One of the most troublesome side effects of my current medication combo is the way it affects my sleeping patterns. It doesn’t seem to matter when I take them or when I go to bed, I’m just not awake before half past nine at the earliest, and I’m groggy for a couple of hours after that. Taking them late (past around 7pm) or going to bed late (past 10pm) means that I sleep even later.

It messes with a lot of things. I have two kids to get off to school every morning – and I haven’t done that in months. My partner does that because I sleep right through it. Whenever I make an appointment I have to try really hard to get it in the afternoon, because if it’s in the morning there’s a good chance that I’ll make no sense and remember nothing of it. This will be a challenge when exam time comes around, as both of my exams this semester are in the morning.

The other end of the day is another problem. Once I’ve taken my meds, I slowly start zoning out. It’s not as bad as it was when I first started taking them, but I still get sleepy very early and lose my ability to concentrate on things properly. This used to be when I was most productive and got a lot done on my Uni work, but now I’m trying to fit it in around what my meds to do my mind. If I try to study in the evenings, I often find the next day that I remember nothing.

The medication I’m on is changing everything I am. I’m not able to be social – it takes a very special event to get me out in the evening, because it writes off the next day.

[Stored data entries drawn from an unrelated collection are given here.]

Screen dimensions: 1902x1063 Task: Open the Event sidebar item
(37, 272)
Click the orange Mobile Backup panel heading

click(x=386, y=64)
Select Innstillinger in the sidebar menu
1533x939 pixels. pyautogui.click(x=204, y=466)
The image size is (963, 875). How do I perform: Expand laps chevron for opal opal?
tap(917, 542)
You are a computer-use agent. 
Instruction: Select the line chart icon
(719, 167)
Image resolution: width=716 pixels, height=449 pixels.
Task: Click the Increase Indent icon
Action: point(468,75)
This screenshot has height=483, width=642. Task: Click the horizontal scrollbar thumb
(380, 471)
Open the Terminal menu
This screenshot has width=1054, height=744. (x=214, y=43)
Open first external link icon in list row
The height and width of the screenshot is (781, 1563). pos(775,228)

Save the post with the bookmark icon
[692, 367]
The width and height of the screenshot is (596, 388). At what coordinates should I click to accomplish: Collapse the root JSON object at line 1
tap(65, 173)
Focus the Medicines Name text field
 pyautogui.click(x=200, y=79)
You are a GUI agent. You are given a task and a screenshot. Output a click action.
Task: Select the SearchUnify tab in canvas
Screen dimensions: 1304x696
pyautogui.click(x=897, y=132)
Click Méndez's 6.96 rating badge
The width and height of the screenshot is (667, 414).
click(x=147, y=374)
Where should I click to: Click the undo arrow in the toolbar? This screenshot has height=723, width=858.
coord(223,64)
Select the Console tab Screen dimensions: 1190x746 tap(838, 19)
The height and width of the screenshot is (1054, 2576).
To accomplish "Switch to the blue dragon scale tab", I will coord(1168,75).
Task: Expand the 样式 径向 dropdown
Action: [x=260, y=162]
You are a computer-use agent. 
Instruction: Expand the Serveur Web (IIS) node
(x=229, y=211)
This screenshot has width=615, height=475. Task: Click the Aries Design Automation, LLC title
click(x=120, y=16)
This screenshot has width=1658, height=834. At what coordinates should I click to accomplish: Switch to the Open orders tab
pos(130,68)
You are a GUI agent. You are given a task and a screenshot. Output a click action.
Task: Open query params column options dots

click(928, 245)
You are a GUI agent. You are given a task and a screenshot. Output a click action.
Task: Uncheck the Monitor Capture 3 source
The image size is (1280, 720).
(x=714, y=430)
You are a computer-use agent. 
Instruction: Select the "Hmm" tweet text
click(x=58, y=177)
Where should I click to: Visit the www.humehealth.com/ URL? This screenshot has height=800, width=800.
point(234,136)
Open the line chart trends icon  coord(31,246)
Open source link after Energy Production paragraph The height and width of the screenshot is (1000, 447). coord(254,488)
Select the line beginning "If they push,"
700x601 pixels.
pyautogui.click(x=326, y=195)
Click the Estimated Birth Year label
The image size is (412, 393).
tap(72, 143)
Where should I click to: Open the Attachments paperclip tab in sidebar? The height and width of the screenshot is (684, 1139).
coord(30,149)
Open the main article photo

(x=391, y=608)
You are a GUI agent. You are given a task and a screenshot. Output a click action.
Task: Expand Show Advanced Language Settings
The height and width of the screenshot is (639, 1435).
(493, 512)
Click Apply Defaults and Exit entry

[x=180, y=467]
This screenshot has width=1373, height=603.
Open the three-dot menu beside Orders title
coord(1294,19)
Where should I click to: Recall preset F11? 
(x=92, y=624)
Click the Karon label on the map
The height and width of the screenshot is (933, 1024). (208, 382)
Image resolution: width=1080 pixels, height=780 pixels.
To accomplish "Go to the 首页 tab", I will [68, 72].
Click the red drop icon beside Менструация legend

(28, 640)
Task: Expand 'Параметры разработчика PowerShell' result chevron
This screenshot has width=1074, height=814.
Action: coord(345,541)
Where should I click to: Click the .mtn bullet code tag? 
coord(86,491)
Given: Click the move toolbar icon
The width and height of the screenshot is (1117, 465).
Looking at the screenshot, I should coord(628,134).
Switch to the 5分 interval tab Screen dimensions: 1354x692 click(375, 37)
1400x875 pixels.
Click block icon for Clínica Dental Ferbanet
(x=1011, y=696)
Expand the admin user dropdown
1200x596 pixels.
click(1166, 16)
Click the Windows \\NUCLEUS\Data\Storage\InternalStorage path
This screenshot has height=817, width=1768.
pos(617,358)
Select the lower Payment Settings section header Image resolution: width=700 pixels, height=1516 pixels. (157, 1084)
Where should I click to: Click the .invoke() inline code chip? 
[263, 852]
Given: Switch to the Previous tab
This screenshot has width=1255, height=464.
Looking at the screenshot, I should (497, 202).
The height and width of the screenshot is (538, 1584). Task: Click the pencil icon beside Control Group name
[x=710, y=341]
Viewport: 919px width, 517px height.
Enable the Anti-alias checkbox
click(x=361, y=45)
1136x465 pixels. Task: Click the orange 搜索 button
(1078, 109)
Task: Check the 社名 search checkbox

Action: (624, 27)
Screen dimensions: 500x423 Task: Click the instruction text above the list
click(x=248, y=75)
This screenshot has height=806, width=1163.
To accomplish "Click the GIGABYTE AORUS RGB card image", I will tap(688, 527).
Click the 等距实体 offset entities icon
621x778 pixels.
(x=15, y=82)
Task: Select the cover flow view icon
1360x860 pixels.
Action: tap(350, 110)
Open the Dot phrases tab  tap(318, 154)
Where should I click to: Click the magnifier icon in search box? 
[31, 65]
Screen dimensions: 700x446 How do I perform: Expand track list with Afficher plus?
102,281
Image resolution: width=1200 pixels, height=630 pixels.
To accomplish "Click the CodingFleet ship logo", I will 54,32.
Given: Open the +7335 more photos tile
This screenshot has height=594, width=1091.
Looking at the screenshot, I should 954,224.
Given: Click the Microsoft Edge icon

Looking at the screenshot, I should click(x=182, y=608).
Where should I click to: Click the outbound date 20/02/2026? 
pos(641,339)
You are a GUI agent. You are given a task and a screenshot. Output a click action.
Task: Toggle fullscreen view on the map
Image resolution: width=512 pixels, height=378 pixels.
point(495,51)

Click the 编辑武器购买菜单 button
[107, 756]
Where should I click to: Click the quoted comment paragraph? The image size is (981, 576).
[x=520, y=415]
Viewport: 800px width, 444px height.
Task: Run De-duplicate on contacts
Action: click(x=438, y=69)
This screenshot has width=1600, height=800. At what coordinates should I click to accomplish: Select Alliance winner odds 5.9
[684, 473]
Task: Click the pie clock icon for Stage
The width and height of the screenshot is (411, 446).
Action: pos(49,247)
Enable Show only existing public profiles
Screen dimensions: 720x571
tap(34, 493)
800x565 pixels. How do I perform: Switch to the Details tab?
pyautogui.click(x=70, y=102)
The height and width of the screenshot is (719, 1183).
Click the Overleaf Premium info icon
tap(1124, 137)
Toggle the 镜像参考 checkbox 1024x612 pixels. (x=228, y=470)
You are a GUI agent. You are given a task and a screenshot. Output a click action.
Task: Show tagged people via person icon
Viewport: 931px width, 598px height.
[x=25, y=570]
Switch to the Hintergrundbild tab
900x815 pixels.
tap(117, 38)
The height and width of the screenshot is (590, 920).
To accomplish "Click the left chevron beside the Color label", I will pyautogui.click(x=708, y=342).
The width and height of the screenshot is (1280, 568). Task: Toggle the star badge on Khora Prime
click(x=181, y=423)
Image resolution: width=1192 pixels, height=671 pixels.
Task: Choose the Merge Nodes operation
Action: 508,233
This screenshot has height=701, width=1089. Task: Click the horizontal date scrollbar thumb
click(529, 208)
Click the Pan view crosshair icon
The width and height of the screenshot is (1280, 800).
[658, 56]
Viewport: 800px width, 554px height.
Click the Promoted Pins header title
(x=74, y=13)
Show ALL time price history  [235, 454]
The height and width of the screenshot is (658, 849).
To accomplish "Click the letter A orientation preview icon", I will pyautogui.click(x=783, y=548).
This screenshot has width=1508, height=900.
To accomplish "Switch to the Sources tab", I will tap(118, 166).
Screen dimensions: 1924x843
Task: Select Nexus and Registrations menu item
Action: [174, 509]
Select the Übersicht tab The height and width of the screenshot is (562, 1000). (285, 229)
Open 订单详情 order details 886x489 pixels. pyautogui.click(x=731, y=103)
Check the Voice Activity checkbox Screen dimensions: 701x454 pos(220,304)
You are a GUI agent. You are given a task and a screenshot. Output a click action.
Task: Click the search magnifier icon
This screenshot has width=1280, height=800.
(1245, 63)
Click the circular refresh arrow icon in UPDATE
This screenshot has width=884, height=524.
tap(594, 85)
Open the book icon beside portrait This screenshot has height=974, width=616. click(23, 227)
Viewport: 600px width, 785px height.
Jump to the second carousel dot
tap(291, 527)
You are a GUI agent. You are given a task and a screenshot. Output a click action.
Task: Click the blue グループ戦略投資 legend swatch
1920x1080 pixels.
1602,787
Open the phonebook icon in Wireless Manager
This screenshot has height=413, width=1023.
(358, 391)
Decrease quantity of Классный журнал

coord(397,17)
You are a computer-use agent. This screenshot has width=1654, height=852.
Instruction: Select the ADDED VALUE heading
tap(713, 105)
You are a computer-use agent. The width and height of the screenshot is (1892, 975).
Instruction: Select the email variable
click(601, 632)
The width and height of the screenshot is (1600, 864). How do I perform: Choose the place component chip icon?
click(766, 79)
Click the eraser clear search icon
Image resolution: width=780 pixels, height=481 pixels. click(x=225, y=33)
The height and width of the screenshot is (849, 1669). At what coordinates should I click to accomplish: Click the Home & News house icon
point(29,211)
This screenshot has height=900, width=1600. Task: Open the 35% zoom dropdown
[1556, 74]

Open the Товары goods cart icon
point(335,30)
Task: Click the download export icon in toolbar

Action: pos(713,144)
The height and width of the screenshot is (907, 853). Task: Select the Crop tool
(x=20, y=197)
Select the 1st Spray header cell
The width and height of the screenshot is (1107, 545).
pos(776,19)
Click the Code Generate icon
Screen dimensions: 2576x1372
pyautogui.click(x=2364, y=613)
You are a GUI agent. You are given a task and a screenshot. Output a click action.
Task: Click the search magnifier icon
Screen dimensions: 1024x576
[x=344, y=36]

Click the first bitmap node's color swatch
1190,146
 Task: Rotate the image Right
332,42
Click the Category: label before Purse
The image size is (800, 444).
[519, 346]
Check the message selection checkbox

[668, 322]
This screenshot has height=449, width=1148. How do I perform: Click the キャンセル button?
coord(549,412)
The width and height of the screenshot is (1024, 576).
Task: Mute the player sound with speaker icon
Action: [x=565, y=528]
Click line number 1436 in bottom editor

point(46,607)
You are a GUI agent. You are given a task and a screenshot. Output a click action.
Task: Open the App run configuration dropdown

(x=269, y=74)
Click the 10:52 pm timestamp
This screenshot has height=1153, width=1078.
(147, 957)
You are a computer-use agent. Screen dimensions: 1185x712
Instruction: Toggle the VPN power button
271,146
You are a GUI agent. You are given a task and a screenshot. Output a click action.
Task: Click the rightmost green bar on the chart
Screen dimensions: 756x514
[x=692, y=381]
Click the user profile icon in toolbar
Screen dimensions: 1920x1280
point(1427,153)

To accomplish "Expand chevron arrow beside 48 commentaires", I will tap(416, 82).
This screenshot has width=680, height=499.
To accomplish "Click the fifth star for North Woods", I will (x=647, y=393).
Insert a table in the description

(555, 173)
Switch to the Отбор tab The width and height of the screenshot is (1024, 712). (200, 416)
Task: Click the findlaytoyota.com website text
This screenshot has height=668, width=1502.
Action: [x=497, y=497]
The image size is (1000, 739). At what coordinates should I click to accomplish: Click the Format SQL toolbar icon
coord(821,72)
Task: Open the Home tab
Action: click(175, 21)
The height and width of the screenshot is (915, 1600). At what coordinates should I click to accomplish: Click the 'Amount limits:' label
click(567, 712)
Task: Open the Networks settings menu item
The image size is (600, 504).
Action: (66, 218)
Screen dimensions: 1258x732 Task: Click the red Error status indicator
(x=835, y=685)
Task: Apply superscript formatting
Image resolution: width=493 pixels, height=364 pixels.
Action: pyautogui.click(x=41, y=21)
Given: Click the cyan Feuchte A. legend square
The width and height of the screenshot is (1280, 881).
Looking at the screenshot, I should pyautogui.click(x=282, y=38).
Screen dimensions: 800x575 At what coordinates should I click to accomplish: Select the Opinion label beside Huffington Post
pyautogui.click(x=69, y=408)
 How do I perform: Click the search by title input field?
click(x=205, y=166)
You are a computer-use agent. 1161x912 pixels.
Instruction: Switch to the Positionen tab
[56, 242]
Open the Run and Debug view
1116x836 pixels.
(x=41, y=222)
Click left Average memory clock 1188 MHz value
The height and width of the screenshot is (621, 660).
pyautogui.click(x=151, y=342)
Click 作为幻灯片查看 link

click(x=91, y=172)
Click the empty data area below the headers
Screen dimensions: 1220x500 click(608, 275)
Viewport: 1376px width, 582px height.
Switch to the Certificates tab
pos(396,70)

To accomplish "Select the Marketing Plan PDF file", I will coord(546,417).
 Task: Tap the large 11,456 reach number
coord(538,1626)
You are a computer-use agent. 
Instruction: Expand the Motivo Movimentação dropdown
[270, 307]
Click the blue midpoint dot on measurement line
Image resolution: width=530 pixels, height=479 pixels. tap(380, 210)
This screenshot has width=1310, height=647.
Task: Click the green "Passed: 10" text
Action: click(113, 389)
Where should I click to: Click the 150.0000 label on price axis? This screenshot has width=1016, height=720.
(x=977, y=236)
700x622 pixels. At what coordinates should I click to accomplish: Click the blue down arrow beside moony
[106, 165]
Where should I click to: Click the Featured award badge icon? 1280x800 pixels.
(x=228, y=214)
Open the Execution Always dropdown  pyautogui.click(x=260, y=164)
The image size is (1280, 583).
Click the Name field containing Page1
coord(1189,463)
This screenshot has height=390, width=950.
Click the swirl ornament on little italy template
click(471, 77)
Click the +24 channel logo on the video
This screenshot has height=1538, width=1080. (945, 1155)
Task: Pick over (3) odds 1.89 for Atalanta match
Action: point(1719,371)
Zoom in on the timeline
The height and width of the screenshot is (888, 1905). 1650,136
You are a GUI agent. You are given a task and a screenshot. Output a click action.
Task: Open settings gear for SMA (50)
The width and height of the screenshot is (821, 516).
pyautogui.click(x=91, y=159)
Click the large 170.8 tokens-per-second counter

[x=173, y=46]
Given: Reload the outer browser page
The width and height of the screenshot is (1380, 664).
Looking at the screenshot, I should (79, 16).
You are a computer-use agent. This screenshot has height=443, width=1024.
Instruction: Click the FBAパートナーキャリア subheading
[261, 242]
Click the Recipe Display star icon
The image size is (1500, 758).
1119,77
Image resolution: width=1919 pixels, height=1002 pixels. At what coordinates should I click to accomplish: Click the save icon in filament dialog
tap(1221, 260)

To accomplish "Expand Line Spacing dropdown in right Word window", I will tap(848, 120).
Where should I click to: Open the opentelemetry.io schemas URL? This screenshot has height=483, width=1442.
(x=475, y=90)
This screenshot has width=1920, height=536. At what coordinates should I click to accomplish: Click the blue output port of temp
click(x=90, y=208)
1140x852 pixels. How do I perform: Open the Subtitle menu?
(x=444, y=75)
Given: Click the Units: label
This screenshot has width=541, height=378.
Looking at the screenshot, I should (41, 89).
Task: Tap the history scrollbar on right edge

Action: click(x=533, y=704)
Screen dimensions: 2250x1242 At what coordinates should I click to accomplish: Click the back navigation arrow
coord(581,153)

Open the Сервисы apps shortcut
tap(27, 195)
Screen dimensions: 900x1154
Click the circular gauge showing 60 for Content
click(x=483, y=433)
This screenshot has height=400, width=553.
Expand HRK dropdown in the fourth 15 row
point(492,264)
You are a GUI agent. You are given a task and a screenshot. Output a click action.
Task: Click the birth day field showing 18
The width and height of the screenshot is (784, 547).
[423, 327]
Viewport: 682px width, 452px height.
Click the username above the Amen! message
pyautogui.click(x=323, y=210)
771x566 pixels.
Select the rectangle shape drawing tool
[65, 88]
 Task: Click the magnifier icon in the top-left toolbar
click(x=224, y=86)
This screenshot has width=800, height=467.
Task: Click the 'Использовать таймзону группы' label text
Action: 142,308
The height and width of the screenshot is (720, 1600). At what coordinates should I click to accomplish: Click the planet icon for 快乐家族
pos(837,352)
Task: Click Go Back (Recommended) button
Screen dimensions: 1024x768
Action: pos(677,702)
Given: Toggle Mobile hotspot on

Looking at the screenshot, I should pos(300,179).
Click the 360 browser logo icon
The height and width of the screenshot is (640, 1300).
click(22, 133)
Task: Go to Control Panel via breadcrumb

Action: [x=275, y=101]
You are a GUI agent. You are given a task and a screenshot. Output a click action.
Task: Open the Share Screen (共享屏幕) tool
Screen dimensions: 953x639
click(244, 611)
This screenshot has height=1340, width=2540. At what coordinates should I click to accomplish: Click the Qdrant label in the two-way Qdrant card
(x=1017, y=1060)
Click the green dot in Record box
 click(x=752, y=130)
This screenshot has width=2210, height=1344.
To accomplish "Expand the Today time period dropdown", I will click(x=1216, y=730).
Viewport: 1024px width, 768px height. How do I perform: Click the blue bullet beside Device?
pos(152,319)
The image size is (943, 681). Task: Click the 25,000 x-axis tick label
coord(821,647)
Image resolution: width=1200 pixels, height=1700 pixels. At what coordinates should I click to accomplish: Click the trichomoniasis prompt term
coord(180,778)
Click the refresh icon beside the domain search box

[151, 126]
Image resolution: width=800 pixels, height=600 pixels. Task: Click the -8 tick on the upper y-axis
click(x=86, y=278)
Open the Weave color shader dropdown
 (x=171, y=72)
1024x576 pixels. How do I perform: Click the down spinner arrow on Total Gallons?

My window of opportunity to get things done is between about midday and eight or nine pm. In that time, I have to be a student, a mother, a writer, and a person. I don’t often get done all I need to do. It’s distressing – but the other option is worse. Without these meds I didn’t leave the couch for months on end, and got nothing done, instead of not enough done. The difference is big – but it’s still bad the way it is.